Our friends at Abacus Data are out with an interesting poll that takes a look at how Canadians feel about the economy and about the ability of federal political parties to manage current and future economic challenges. Bottom line, as I report in our papers today:
while a significant number of Canadians still believe that Prime Minister Stephen Harper’s Conservatives are best for the economy, many Canadians are just as confident Thomas Mulcair and the NDP or Justin Trudeau and the Liberals could meet any economic challenges.
Abacus Data this morning released full data and tables associated with this poll but let me draw your attention to a new approach Abacus is taking here and, I’m told, will take in some future polls. You will note the sample size for this poll – close to 2,000 — which allows Abacus to break out some of its results by certain types of voters, namely (and I’m using Abacus’ nomenclature here):
- Partisans: Those who say they would not consider voting for any other party but the one they’ve declared for. This would be the “base” for each of the Conservatives, New Democrats and Liberals.
- Swing Voters: Voters who say their vote is up for grabs by anyone. Highly sought after, obviously, by all parties.
- Progressive Non-Partisans: Those who say they would not vote Conservative under any circumstances but could see themselves voting NDP or Liberal.
- Conservative Non-Partisans: Those who say they would never vote NDP under any circumstances but could see themselves voting Conservative or Liberal.
- Populists: Those who say they would never vote Liberal but could see themselves voting Conservative or NDP.
Most often, of course, polling firms break down a given sample by region or by gender and while those subdivisions are useful to help understand each party’s behaviour, this may be at least as and possibly more useful.
For example: We’ve seen the federal NDP recently frame any of their economic and fiscal pronouncements, Question Period lines, and so on around “affordability.” Presumably, “affordability” is a highly populist way of talking about the economy, even an extension of Jack Layton’s metaphor of the “kitchen table” around which working class families would gather to assess their place in the world and their governments interest in helping them secure their place in the world. This framing, presumably, gives them an angle into those Abacus would identify as “populist” CPC-NDP switchers.

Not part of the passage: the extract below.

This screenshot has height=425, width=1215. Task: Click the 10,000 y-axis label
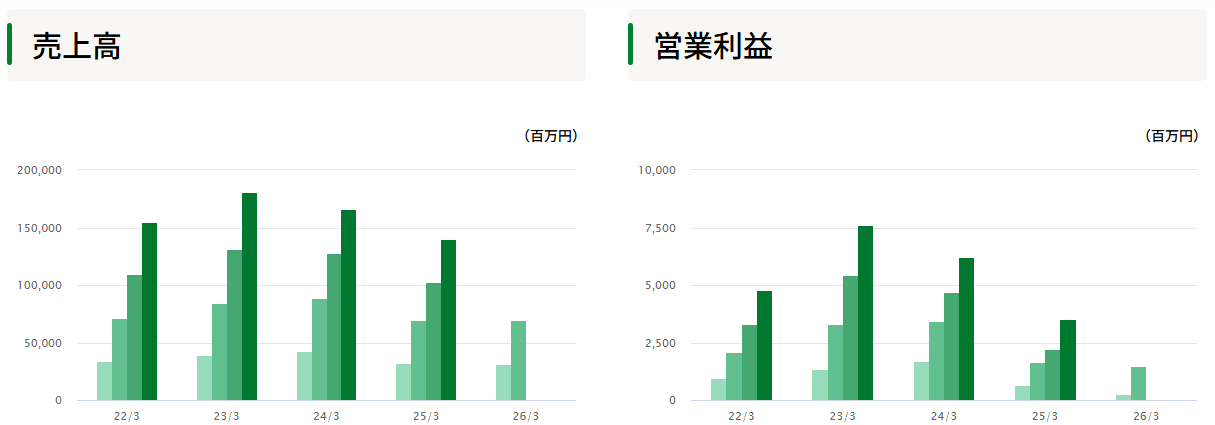(657, 170)
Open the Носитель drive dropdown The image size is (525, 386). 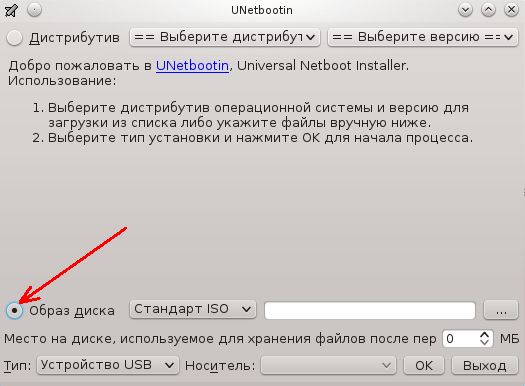(328, 365)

To quote from the Abacus commentary:
The point of this exercise is to first demonstrate that voters can view multiple parties and party leaders as acceptable or even good economic managers. This has consequences for the role these opinions can play in affecting voter intention. If voters, for example, in the Progressive non-partisan group view both Trudeau and Mulcair as equally able to manage the economy, then vote choice may come down to another factor such as leadership attributes, candidate selection, or another prominent issue.
Second, by looking at the electorate not as a single uniform group but as one made up of different groups of voters with different intentions and preferences, it becomes clear that just because more people view Stephen Harper and the Conservatives as poor economic managers than the other parties does not mean they cannot be re-elected in 2015. However, the results demonstrate that they will need to work hard to convert almost all those who would consider voting Conservative to actually vote Conservative – especially when 12% of the electorate is open to voting either Conservative or Liberal.